# FITNESS and NUTRITION FORUM > DIET AND NUTRITION > RECIPES >  The Wicked Sandich of the West

## Tobey

This is a really good one. Make then up and they are great for taking to work for lunch throughout the week. I hope that you enjoy them.
Tobey

The Wicked Sandwich of the West
(Tender strips of sirloin steak, green peppers, and onions piled high on a soft roll)

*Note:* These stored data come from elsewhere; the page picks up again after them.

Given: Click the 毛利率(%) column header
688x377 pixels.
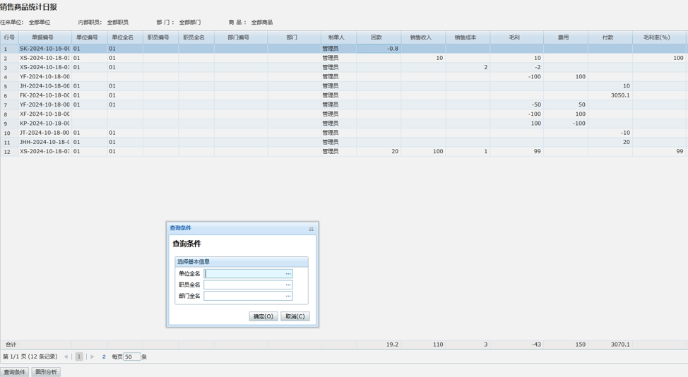Looking at the screenshot, I should [x=656, y=37].
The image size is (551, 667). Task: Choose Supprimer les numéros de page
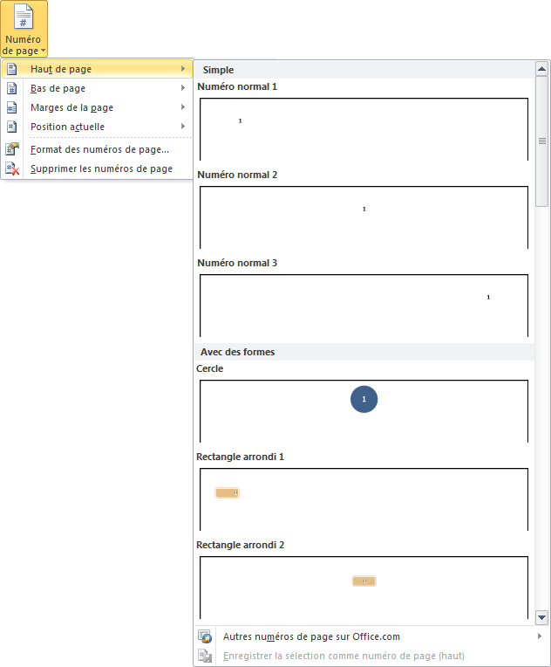pyautogui.click(x=101, y=168)
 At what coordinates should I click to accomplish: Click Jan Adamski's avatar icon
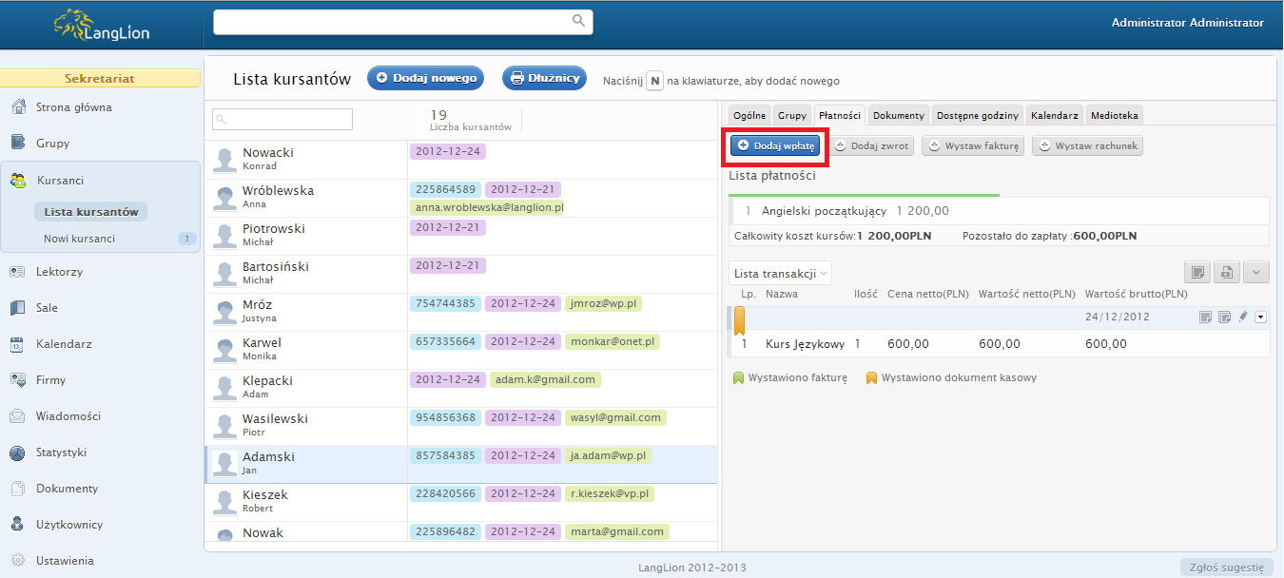[x=224, y=463]
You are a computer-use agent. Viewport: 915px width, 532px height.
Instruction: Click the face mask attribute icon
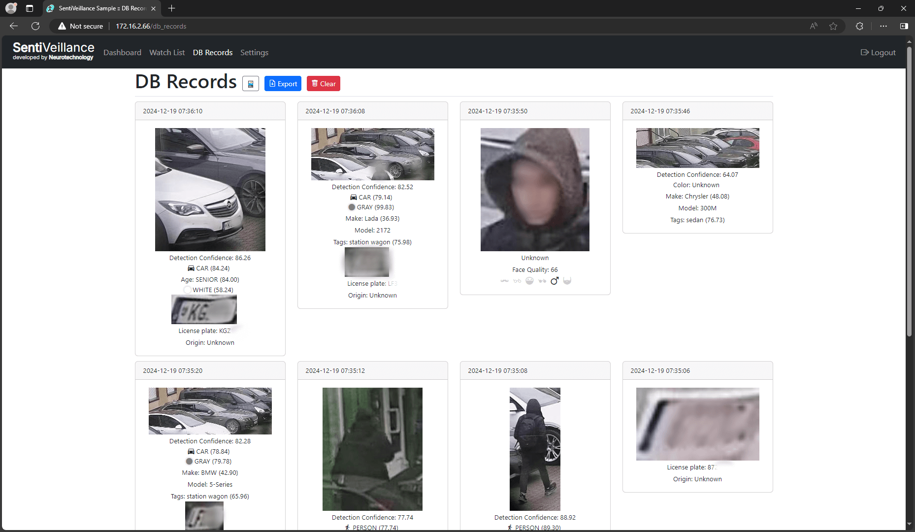(529, 281)
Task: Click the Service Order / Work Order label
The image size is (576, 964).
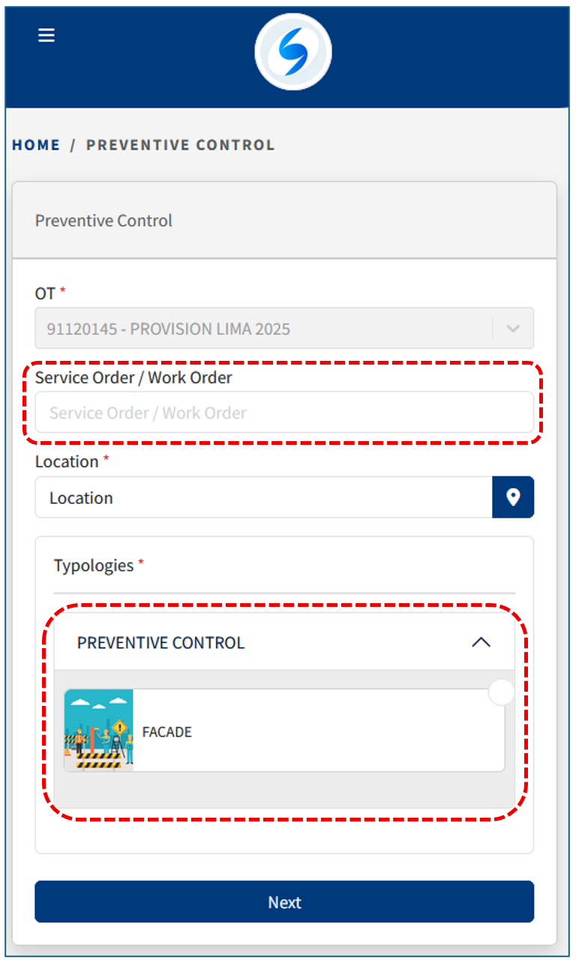Action: (x=134, y=377)
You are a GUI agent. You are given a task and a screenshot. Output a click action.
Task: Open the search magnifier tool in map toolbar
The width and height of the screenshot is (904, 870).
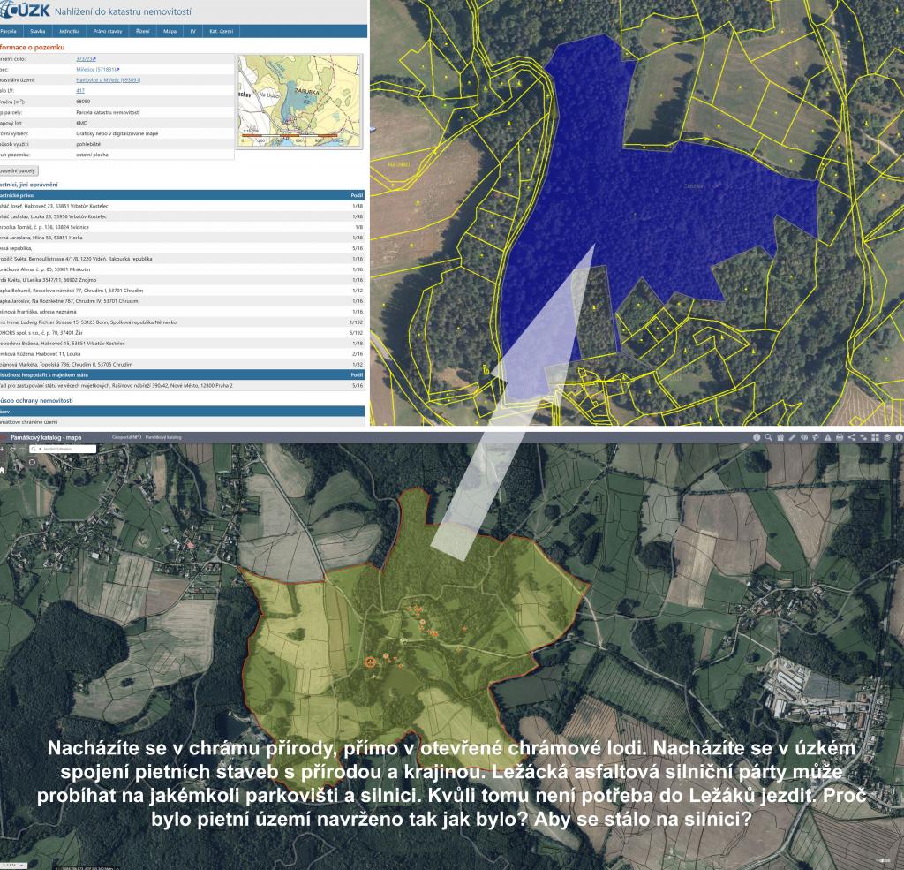[x=769, y=437]
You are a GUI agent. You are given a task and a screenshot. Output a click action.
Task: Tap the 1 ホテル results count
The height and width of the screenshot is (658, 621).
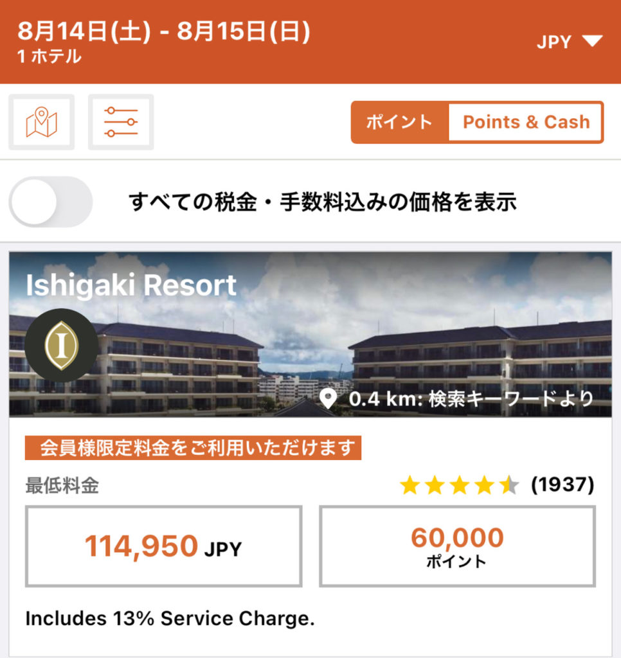[x=50, y=57]
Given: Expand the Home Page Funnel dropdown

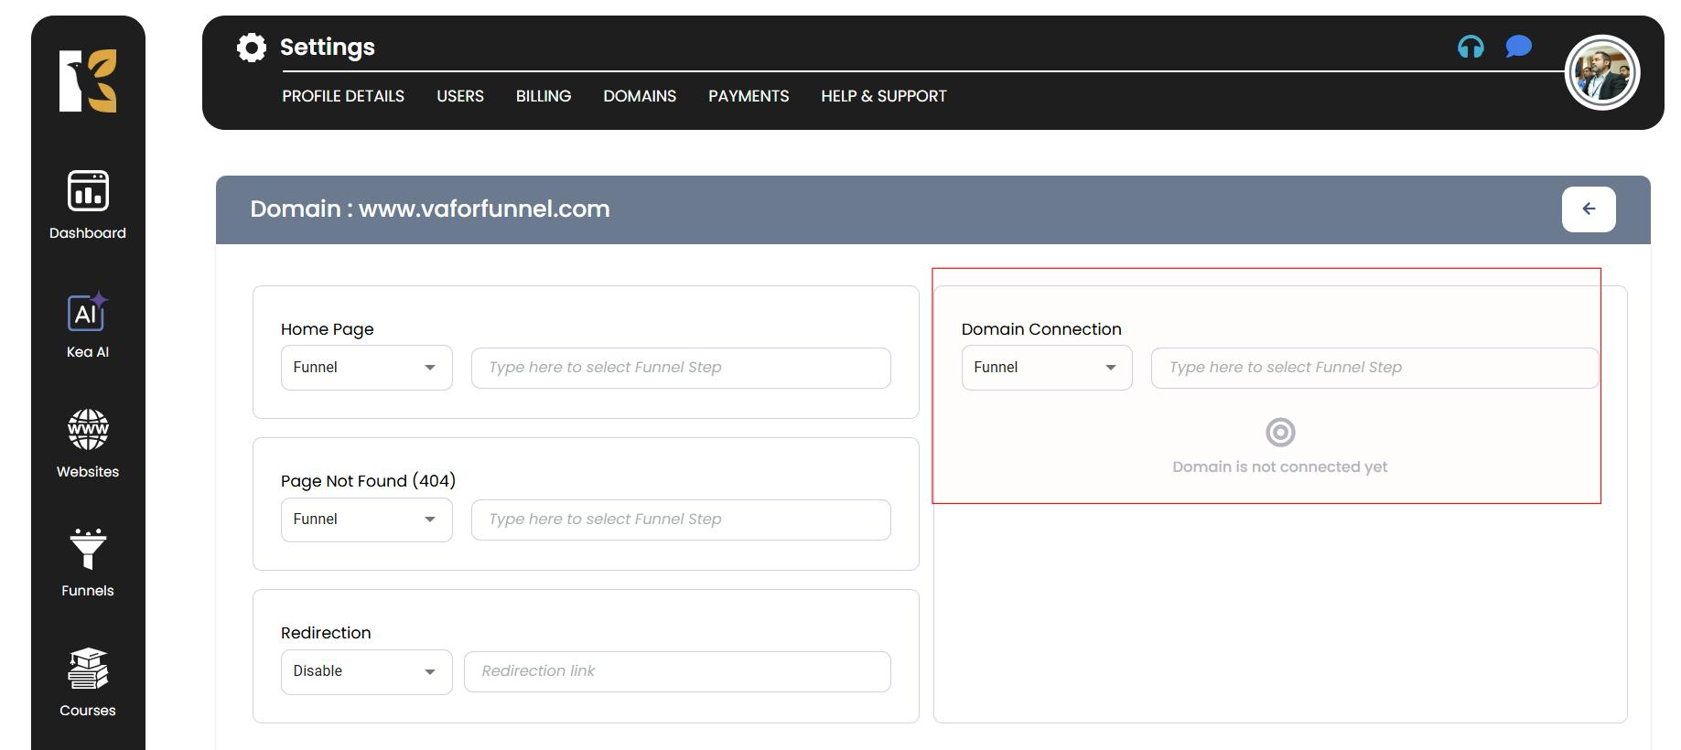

1 pound sirloin tip steak, trimmed of fat and thinly sliced.
1/2 tsp. paprika
1/4 tsp. each salt, black pepper, and garlic powder
1 tbsp. all-purpose flour
1-1/4 cup of low fat beef broth
2 tbsp. barbecue sauce
2 tsp. brown sugar
1/2 tsp. dried thyme
1 large green pepper, seeded and sliced into strips
1 medium onion, thinly sliced into rings
4 soft onion rolls

Place steak into a medium bowl and sprinkle with paprika, salt, pepper, and garlic powder. Add flour and toss to coat all sides.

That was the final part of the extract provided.